Because there may be other live references to the object.
>>> You're saying that there is a problem, but you're not telling us
>>> what's wrong. Why the hell do you want to destroy an object
>>> without recycling its memory? Why does the inability to do so
>>> cause a problem?
>> The matter has been discussed quite a bit around here and in other
>> places. I'm not having as much time as I'd want to explain things.
>> In short, destroying without freeing memory avoids dangling
>> references and preserves memory safety without impacting on other
>> resources.
>
> But D is a system programming language.
Well it is but there are quite a few more things at stake. First, it is
a reality that it is often desirable to distinguish between calling the
destructor and reclaiming memory. D's current delete continues the bad
tradition started by C++ of conflating the two.

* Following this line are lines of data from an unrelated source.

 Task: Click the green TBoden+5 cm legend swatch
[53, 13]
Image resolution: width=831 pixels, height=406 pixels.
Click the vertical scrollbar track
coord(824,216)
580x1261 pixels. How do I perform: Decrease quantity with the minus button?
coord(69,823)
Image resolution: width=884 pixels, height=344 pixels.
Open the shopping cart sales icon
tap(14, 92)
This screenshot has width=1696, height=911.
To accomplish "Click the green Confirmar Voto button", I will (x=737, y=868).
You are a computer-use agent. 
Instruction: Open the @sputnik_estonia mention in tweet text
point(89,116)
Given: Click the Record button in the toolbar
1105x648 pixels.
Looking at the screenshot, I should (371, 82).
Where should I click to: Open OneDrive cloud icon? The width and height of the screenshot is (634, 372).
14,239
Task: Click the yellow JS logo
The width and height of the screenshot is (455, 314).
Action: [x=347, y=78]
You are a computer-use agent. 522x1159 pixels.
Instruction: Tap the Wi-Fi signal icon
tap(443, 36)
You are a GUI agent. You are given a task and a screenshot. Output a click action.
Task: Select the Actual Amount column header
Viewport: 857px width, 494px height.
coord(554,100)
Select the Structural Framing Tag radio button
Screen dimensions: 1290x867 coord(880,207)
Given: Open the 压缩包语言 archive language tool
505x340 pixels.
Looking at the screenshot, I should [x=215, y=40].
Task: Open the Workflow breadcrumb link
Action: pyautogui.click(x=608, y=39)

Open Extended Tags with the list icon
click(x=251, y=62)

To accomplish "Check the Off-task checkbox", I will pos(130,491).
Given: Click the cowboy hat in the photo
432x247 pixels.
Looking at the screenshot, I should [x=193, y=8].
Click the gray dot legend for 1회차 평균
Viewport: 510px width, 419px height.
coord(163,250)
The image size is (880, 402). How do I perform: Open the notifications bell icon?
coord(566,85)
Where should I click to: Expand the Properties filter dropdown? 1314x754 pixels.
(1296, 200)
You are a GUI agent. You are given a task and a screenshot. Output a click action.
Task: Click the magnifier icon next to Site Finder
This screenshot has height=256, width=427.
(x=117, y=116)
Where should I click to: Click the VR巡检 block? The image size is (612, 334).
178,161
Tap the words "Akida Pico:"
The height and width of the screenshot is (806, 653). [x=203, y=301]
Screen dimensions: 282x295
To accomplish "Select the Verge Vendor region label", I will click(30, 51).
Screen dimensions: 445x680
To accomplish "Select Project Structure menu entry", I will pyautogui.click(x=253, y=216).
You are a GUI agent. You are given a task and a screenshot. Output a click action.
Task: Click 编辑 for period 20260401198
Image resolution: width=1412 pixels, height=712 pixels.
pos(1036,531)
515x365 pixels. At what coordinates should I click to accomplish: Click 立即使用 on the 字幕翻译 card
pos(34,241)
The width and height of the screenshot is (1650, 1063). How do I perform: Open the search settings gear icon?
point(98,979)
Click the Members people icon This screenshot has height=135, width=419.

> If you wrote delete x; the
> language should assume you know what you're doing.
I think delete should be present in SafeD and if you want manual memory
management you should build on malloc and free.
> If you only want to
> "deinitialize" an object, you can write a .destroy() method for example,
> and call that. I think delete have a strong established semantic to change
> it now, and without any gain.
It has a thoroughly broken and undesired semantics. It would be a step
forward to divorce it of that. In fact i'd love to simply make delete
disappear as a keyword and make it a function.
>>> It seems like a performance hack to me -- you've got an object
>>> that isn't valid anymore, but you want to hang on to the memory
>>> for some other purpose. And you could override new() and delete(),
>>> but you don't want to incur the performance penalty of calling the
>>> runtime to fetch the deallocator.
>> It's a safety hack, not a performance hack.
>
> But you shouldn't provide safety where the programmer is not expecting it.
> delete is for *manual* memory management. It makes no sense to guarantee
> that the memory is *not* freed. It makes sense not guaranteeing that it
> will actually be freed either. I think that's a good idea actually,
> because it gives more flexibility to the GC implementation.
I think we should move away from the idea that delete is for manual
memory management. We should leave that to the likes of malloc and free
alone.
>>> The only remaining use that I see is a way to reset a shared
>>> object without explicitly passing around a reference to the new
>>> version of the object. This seems potentially dangerous, and
>>> nothing I want for default behavior.
>> Well incidentally at least as of now "delete obj" puts null in obj...
>
> That's nice :)
I think it's a false sense of security. C++ beginners keep on suggesting
that feature and C++ pundits keep on explaining them that it's ungainful.